- EXERCISE INSTRUCTIONS: Reproduce the lines of the listing below without any changes, from the line that contains "payable (552, 564)" to the line that contains "growth (387, 530)", including both of those lines. Output only those lines.

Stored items
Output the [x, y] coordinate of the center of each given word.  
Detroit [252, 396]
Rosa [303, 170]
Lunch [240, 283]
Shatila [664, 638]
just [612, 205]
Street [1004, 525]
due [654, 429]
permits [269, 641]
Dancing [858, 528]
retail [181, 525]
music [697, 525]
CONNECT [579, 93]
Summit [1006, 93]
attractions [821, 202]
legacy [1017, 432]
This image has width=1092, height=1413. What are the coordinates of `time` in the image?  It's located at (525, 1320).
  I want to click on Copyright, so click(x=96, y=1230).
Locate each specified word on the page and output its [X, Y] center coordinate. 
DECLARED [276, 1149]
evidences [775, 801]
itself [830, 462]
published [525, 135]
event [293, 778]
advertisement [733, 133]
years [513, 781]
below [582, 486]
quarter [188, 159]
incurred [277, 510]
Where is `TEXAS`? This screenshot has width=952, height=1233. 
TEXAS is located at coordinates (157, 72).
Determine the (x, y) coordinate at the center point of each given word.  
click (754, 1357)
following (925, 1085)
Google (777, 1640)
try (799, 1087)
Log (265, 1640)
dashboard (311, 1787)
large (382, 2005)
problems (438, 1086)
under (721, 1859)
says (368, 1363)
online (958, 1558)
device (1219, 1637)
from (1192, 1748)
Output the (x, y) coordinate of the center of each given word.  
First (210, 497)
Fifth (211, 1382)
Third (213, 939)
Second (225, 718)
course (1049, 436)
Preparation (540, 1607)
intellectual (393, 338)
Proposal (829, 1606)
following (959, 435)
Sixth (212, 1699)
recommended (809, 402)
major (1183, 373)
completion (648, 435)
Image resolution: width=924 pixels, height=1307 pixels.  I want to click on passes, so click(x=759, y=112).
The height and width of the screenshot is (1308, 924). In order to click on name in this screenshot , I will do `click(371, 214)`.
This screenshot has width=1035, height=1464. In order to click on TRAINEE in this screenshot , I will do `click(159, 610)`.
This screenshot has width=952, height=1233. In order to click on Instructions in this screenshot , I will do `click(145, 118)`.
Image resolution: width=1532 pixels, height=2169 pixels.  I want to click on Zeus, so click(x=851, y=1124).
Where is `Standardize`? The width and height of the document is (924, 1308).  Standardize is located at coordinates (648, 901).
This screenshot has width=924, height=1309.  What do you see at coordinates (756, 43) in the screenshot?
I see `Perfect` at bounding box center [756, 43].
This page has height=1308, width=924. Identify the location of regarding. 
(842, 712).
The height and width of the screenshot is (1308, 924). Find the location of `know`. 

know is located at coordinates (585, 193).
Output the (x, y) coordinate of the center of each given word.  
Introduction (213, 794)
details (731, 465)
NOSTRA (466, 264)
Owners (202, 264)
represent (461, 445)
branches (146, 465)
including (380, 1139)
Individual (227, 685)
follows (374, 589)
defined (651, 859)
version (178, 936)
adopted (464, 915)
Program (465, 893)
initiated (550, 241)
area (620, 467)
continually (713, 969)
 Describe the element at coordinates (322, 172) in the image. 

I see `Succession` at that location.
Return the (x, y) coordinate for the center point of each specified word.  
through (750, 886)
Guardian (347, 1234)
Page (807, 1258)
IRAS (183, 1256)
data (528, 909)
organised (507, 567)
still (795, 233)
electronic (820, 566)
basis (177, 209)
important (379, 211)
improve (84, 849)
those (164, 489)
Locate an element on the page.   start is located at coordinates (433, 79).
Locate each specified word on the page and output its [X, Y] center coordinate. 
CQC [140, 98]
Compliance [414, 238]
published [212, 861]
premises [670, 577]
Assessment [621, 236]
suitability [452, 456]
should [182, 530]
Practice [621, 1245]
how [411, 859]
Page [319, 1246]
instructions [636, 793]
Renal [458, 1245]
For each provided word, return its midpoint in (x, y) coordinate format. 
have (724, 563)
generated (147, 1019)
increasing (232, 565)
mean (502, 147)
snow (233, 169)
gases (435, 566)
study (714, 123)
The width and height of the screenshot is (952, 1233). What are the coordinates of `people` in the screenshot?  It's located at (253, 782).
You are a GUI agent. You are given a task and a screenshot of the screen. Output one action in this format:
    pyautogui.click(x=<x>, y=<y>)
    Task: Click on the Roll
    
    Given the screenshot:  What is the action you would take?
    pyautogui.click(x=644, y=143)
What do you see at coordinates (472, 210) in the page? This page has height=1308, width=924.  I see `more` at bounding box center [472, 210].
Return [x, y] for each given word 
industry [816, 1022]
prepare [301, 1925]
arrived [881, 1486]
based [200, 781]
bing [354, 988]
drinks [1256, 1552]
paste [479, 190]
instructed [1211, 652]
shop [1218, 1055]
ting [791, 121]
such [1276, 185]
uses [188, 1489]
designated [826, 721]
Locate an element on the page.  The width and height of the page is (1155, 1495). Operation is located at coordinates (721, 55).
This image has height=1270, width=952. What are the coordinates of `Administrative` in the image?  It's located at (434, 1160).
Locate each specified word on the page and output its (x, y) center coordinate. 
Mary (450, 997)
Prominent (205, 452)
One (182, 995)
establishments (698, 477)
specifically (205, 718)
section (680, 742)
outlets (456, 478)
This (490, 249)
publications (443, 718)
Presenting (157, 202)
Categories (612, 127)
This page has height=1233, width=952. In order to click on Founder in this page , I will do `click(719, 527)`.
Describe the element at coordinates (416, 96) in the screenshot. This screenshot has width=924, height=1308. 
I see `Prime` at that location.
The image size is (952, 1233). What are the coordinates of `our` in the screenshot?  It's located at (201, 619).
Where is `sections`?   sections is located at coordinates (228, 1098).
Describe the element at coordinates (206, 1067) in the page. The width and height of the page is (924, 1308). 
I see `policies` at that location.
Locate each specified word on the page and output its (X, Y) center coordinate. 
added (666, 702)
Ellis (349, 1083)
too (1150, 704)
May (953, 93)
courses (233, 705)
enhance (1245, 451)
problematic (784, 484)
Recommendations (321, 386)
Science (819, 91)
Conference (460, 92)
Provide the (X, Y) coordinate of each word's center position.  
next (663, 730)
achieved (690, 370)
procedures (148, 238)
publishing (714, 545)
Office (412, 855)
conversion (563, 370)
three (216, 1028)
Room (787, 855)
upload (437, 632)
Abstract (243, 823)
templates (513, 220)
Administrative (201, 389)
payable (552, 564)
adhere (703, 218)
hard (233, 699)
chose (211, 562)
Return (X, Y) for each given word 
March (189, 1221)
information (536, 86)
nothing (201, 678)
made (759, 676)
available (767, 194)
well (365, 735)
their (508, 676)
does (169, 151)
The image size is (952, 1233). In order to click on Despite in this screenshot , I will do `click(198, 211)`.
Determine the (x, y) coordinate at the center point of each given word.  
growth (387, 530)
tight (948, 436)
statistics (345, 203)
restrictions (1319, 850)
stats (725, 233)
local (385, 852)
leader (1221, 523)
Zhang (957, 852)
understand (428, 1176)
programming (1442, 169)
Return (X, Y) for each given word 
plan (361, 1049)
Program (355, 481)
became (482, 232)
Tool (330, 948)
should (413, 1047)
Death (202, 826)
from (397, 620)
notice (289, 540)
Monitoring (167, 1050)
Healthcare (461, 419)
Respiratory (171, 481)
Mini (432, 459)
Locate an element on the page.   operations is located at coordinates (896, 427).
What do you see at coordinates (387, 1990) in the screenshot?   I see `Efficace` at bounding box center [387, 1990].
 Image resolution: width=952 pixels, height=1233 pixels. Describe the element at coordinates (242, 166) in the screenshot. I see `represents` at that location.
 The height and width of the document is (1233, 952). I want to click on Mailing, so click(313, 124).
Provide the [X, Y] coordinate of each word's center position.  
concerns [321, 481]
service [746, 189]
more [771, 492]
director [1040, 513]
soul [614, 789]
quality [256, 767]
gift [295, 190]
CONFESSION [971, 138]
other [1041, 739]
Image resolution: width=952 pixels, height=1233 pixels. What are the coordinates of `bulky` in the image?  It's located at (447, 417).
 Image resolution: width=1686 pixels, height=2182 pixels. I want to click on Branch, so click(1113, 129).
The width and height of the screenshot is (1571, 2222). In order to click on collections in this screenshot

- EXERCISE OUTPUT:
payable (552, 564)
adhere (703, 218)
hard (233, 699)
chose (211, 562)
Return (X, Y) for each given word 
March (189, 1221)
information (536, 86)
nothing (201, 678)
made (759, 676)
available (767, 194)
well (365, 735)
their (508, 676)
does (169, 151)
The image size is (952, 1233). In order to click on Despite in this screenshot , I will do `click(198, 211)`.
Determine the (x, y) coordinate at the center point of each given word.  
growth (387, 530)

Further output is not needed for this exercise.